### [Selected extract]

******************************

Use case

This describes a case in which an organization with a single domain wants to authenticate requests from 2 common web browsers. They also want to bypass authentication for web applications that do not support authentication.

An organization—let’s call it Best Corp—uses Content Gateway. They have one domain (BCORP), and one domain controller. They use IWA to authenticate users.

Best Corp wants to ensure that:

  • Requests from common web browsers are authenticated. They control which web browsers are allowed on their computers.
  • Web applications that don’t support authentication bypass authentication. The User-Agent feature of rule-based authentication makes this possible.

To configure the solution, Best Corp:

Steps

  1. Enables Rule-Based Authentication.
  2. Adds the BCORP domain to the Domains list.
  3. Creates an IWA rule that:
    1. Optionally, specifies the supported client IP address ranges.
    2. Specifies, by User-Agent value, the web browsers to authenticate.

******************************

### [Exercise instructions]
1. Reproduce the passage from the Content Gateway use case above, starting at "1. Enables Rule-Based" and ending at "IP address ranges.".
2. Write the next part of the Best Corp authentication use case, continuing from its final line.

******************************

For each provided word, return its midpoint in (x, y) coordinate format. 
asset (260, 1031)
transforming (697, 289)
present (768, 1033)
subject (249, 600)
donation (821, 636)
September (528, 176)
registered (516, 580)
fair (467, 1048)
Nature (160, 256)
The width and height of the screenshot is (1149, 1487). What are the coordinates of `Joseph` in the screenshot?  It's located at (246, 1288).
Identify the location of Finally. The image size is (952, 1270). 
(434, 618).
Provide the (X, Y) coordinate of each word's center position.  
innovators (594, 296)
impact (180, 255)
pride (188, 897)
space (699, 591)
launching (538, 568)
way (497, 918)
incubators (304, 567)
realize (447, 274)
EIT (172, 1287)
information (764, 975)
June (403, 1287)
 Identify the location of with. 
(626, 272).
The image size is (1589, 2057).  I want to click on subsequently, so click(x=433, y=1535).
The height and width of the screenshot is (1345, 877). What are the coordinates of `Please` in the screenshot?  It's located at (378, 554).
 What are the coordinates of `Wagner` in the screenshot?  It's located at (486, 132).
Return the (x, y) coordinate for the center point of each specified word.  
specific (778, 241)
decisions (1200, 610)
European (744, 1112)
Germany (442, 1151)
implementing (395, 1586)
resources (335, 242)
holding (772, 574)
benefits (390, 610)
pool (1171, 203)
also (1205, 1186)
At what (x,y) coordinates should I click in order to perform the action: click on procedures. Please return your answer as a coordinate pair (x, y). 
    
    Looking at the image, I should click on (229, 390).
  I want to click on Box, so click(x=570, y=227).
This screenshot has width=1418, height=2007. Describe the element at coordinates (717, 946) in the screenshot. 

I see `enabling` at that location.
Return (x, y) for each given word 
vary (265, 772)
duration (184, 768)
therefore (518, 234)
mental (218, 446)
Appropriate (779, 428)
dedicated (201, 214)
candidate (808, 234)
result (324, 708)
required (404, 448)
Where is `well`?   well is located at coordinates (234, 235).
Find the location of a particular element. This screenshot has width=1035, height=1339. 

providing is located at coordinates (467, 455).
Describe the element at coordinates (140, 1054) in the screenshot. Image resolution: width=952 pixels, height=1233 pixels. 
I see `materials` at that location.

******************************

### [Results of the tasks]
1.
1. Enables Rule-Based Authentication.
  2. Adds the BCORP domain to the Domains list.
  3. Creates an IWA rule that:
    1. Optionally, specifies the supported client IP address ranges.

2.
      In the User-Agent field, they use the Predefined drop down list to select and Add Internet Explorer and Firefox. The regex looks like:

      MSIE.*|Firefox.*

    That’s it. With this configuration, all requests from Internet Explorer and Firefox, the only 2 browsers that can be installed on their computers, are subject to user authentication. All other requests, most particularly web applications, bypass authentication. To further customize the approach, Best Corp could create other authentication rules and/or add proxy filtering rules (filter.config) to deny or bypass specific applications by User-Agent value.